Here is a checklist of basic survival skills:

  • How to apply a patch: Received a .patch file from someone—how do you apply it to your codebase?
  • How to read a patch: Can you glance at code modifications from others and immediately grasp the intent and potential risks?
  • How to locate a problematic patch: The system suddenly hangs—how do you figure out which commit caused it?
  • How to revert a patch: Once you've identified the problem, how do you precisely undo that change without messing up other modifications?
  • How to clone a Git tree: How do you get your hands on the two core repositories, net and net-next?
  • How to rebase: How do you keep your local changes in sync with mainline's rapid pace?

If you aren't familiar with Git yet, I highly recommend Scott Chacon's Pro Git (it's free, just search online). It's not just a tool manual; it's your passport to this community.

Submitting Patches: A Game of Etiquette

Alright, let's say you've written a cool patch that fixes packet loss when a network card is under full load. Now you want to submit it to mainline. This is where the real challenge begins.

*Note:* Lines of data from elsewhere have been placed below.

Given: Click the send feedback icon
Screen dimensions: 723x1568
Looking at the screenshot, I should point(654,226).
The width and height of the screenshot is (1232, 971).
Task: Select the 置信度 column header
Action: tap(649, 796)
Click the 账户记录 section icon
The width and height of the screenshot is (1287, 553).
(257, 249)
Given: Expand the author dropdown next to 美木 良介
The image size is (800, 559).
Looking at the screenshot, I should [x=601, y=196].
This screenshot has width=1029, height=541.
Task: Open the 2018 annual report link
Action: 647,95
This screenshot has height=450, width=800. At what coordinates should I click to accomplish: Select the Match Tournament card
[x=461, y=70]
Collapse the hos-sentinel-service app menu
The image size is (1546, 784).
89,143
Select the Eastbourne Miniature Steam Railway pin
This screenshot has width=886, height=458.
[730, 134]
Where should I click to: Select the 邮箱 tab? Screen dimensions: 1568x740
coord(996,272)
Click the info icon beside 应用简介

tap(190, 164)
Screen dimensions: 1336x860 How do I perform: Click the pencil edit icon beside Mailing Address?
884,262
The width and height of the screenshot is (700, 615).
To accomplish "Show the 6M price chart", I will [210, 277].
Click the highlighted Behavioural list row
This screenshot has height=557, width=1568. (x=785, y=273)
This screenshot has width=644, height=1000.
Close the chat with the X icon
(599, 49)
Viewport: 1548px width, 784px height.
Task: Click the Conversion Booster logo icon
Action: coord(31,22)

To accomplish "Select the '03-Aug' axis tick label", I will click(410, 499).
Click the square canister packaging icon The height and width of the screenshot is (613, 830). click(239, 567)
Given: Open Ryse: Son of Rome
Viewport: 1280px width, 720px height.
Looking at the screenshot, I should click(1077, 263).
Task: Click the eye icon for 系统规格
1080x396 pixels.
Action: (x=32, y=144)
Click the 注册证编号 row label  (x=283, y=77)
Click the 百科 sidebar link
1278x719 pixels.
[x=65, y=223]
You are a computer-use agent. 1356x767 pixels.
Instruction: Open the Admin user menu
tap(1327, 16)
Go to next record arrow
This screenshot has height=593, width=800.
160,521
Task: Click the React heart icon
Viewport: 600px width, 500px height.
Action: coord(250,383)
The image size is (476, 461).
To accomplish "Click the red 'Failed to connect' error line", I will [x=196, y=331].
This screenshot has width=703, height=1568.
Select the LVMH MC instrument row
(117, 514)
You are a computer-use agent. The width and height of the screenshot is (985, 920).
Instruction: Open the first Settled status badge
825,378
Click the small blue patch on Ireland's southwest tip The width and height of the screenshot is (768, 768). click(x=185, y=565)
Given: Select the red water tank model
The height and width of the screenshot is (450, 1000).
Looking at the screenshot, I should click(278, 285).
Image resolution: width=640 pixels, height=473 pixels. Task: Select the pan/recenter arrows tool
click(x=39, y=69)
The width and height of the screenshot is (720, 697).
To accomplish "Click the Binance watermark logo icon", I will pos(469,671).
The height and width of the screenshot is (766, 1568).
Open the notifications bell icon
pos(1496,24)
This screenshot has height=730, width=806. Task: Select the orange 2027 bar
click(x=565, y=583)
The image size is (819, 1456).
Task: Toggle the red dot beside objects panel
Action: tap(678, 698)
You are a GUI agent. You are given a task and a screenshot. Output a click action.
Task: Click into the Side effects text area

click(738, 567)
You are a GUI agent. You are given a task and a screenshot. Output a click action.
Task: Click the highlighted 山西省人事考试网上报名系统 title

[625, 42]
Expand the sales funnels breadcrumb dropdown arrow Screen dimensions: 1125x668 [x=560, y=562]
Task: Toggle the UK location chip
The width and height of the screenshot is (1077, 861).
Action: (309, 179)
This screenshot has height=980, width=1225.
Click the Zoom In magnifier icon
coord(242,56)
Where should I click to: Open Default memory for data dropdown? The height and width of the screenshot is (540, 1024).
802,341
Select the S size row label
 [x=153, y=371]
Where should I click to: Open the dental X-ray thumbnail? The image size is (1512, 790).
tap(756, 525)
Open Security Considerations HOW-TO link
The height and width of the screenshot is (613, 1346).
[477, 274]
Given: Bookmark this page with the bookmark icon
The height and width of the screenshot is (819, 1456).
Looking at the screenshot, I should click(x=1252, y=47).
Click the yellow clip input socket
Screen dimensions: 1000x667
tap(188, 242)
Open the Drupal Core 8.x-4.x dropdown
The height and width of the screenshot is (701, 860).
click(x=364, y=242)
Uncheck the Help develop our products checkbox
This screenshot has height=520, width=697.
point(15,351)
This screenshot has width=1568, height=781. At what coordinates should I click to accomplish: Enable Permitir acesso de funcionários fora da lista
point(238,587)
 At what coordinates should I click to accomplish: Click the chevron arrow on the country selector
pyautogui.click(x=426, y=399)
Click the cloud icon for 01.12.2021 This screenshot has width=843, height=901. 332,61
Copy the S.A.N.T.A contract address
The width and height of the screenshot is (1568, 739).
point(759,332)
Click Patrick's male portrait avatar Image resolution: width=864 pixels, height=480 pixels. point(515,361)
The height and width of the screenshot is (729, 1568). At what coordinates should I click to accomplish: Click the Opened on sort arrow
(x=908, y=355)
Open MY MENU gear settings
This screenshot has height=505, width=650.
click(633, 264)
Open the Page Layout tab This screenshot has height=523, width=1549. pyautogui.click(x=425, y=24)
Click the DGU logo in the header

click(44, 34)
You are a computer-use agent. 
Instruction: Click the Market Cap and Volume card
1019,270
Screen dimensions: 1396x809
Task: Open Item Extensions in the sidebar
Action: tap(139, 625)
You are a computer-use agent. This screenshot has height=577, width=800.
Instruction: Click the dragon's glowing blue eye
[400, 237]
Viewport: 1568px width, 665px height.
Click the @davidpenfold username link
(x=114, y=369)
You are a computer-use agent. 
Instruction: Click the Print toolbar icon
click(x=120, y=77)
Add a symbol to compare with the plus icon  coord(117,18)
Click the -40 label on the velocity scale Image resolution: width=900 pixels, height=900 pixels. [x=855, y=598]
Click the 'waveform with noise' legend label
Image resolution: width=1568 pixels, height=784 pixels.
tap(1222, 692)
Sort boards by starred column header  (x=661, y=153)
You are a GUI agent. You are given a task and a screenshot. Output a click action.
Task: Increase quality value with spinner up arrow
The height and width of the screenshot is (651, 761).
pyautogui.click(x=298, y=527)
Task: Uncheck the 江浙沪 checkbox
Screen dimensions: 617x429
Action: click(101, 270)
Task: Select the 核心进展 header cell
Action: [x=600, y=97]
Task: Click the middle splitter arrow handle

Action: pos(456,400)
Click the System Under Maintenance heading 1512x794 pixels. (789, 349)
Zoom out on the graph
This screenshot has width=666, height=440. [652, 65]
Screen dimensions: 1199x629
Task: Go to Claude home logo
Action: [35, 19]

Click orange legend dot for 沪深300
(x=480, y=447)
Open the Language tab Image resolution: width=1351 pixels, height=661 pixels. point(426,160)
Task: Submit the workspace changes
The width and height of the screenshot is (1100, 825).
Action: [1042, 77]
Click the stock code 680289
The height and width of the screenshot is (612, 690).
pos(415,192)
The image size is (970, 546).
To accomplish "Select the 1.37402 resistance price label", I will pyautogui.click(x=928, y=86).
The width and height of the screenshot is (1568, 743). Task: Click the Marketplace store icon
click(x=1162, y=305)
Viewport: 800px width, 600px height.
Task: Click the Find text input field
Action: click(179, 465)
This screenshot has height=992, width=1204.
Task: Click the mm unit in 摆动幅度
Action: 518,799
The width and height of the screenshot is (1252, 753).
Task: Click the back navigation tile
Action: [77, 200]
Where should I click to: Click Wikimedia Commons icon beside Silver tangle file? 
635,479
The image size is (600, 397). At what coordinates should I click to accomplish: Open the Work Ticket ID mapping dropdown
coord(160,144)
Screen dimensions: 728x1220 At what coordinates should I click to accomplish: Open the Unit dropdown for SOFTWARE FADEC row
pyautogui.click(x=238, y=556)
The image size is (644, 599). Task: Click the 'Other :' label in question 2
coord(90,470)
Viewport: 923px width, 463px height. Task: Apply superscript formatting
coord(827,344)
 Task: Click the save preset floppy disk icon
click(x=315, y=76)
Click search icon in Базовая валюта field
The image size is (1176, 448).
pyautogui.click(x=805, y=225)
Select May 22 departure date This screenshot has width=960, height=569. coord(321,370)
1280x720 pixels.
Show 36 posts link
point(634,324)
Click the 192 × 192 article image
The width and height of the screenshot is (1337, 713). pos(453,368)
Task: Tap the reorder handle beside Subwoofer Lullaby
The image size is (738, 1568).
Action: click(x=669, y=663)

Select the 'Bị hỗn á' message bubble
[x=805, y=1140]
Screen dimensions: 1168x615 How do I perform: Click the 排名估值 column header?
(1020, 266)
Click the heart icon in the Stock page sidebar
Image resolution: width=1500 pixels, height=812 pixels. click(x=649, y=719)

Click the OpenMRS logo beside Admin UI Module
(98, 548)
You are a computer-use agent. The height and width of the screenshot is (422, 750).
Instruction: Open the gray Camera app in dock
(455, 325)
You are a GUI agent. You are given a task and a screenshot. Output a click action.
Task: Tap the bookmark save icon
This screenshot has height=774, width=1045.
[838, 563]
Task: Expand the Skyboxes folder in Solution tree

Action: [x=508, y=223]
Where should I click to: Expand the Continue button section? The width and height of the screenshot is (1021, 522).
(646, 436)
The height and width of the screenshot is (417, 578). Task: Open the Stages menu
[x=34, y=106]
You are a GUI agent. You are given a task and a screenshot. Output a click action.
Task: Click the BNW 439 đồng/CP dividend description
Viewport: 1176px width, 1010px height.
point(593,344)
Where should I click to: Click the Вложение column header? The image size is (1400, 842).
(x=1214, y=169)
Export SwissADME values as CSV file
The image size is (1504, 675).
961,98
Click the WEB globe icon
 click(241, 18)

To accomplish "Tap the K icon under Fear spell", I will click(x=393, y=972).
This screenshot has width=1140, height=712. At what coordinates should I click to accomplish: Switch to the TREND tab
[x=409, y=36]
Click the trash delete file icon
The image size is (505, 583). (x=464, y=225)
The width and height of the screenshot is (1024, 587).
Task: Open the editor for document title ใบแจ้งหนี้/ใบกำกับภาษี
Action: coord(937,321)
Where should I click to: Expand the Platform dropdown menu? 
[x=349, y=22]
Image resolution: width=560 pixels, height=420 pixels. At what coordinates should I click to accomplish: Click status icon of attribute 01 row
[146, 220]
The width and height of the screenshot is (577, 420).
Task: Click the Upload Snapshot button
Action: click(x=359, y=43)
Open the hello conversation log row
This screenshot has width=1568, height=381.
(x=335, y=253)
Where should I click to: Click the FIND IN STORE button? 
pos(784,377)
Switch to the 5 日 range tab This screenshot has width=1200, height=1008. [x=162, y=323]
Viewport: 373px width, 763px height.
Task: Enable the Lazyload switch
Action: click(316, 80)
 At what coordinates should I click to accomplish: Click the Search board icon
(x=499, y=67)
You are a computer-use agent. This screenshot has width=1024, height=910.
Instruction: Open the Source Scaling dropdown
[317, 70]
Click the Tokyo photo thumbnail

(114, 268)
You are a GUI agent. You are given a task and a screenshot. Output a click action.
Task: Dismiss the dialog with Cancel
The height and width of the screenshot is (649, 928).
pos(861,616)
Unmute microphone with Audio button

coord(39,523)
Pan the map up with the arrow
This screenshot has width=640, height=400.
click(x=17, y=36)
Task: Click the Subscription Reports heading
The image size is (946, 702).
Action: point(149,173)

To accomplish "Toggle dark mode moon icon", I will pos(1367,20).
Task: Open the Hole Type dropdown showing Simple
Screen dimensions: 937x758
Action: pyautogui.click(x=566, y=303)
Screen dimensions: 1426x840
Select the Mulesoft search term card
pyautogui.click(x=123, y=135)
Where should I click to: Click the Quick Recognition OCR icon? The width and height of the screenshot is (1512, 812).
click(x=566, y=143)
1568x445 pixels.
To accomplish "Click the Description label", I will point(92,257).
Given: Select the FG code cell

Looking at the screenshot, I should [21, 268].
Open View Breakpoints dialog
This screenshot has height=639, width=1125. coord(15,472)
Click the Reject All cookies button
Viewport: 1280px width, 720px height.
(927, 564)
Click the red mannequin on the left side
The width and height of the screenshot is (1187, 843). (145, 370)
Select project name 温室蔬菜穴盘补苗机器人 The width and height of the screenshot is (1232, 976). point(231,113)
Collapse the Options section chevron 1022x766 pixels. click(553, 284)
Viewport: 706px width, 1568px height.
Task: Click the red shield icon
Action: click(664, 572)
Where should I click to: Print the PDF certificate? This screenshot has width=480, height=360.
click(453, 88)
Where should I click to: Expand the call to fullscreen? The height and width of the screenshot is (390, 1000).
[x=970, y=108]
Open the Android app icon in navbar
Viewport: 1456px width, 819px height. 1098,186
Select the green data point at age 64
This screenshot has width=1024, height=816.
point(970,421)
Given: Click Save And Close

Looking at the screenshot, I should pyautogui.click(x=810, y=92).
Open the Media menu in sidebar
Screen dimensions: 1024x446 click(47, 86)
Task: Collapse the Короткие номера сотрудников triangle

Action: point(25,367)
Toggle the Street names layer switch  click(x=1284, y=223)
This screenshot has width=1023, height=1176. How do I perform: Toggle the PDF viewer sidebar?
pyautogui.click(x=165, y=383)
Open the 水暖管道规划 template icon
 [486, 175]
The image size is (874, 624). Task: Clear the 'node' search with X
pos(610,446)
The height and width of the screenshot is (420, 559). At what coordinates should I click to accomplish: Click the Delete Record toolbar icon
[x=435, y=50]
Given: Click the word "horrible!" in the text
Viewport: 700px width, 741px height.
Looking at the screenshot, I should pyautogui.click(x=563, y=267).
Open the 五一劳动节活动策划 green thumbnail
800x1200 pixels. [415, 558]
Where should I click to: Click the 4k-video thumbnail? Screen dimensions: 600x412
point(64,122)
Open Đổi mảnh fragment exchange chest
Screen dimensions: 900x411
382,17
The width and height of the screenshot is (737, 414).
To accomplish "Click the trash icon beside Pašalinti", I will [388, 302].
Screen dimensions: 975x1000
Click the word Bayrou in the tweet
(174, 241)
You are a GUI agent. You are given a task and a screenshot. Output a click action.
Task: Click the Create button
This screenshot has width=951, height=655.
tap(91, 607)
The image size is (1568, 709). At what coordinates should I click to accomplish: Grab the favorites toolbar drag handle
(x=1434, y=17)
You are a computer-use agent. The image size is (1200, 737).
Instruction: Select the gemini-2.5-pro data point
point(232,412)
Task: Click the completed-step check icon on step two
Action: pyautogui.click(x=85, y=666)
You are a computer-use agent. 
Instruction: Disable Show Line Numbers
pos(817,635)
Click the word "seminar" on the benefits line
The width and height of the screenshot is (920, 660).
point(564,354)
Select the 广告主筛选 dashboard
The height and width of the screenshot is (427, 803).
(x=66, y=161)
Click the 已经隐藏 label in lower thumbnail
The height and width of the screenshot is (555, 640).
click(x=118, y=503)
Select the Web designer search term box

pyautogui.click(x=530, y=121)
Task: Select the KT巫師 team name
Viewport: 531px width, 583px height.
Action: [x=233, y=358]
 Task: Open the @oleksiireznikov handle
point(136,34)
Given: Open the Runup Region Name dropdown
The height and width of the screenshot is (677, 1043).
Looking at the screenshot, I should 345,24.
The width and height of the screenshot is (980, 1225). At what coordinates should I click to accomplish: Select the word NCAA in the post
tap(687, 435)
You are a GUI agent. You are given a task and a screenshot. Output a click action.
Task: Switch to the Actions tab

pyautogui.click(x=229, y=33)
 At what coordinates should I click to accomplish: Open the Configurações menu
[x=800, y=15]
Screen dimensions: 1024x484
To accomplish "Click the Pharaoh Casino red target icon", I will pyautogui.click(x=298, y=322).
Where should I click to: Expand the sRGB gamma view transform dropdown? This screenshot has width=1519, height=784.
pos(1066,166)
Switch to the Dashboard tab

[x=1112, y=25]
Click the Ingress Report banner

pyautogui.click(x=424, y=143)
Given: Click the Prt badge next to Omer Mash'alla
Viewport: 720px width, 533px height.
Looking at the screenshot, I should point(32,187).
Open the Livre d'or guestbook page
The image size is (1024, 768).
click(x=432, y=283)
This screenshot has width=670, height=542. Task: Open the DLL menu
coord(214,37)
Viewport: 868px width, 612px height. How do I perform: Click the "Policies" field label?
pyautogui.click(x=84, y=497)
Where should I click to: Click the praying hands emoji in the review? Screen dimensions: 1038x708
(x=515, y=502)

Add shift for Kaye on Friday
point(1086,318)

The kernel community has a strict, almost rigid set of etiquette. This isn't to make your life difficult, but to maintain efficiency amidst hundreds of emails every day.

First, your code must pass the kernel coding style checks. This isn't a "suggestion." If your code uses 4 spaces for indentation instead of tabs, or if your braces are in the wrong place, maintainers won't even look at it—they'll bounce it back immediately.

Second, you need to test. And not just once on your PC. You have to consider different architectures and different configurations.

Then there's the submission method. Although a tiny minority of people send patches using Gmail's web interface (which is genuinely not recommended), the professional approach is to properly configure git send-email. This ensures your patches appear on the mailing list in the correct format (inline, with proper encoding), making it easy for others to quote and reply directly.

During this process, there are a few scripts you must know—they are the community's security checkpoints:

  • scripts/checkpatch.pl: This is a Perl script. Run it once before sending your patch. It acts like a strict disciplinarian checking your code style: are there trailing spaces? Do the comments conform to the standard? Even if there's just one extra space, it will throw an error. Don't find it annoying—it saves you from a lot of public embarrassment.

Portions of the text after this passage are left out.